Figuring out how to write about, for example, a 300-page regulation rough draft is complicated.

It’s much, much easier to search for references to terms such as “transition relief” and “postpone” and write about delays in implementation than to figure out what the stuff in the other 298 pages of the regulation could do.

To the extent that PPACA is a gladiatorial contest between the Obama administration and the Republicans, noticing implementation delays is a bit like detecting beads of sweat on a gladiator’s brow. Maybe it’s a sign the gladiator is weakening.

To the extent that people in the health insurance community are trying to look at the PPACA health insurance market rules and exchange system with some level of professional detachment, it seems to me that the goal should be, of course, to kill off what you think you can and should kill off, but to see any parts that survive implemented as quickly and as well as possible.

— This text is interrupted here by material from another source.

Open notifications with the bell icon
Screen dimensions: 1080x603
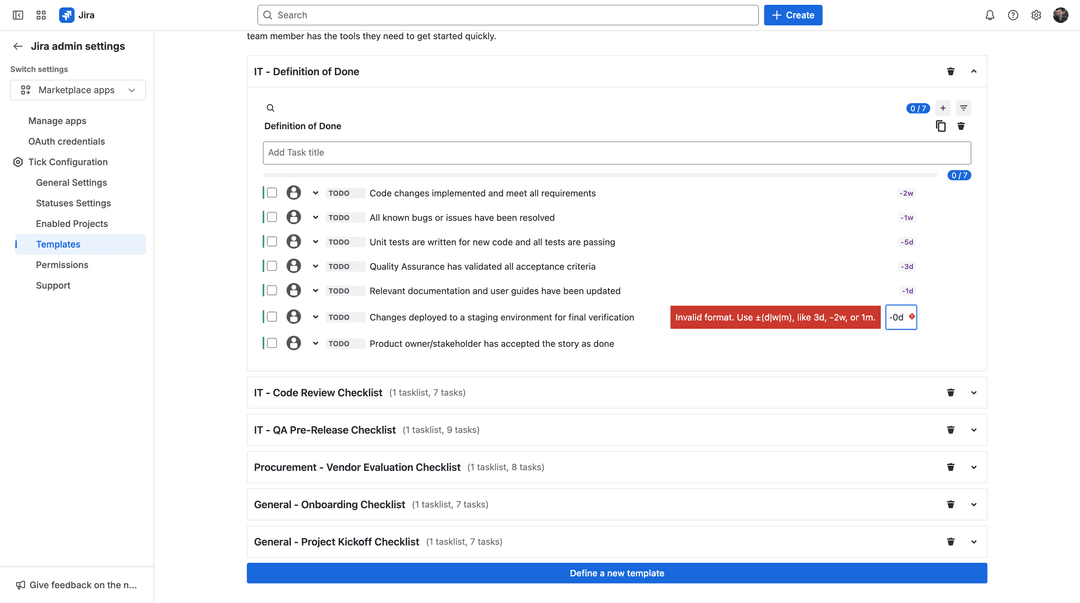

On the one hand, if you think PPACA is a mess, how could you really object if PPACA (or part of PPACA) came to life quickly and turned out to work great? Learning to sell more disability insurance and critical illness insurance, or more fee-paid patient advocacy services, might be challenging, but not as challenging as being a sick person without access to health insurance and health care.

On the other hand, if PPACA is as bad as many readers here think it is, then I think it’s in their interest, and the country’s interest, for officials to get the exchange system and market rules implemented as quickly and as smoothly as possible, so we see that PPACA has had a fair shot to work and doesn’t. In that situation, the sooner groups like America’s Health Insurance Plans, the National Association of Health Underwriters and the National Association of Insurance and Financial Advisors roll out PPACA II alternative plans, the better.

On the third hand, letting PPACA wreck the commercial health insurance market without creating a viable alternative could be painful for both the patients and insurance brokers.

But the trip through what critics fear will be a Health Reform House of Horrors has been on the calendar for 40 years. Maybe it’s time to see what the house looks like and figure out whatever will come next.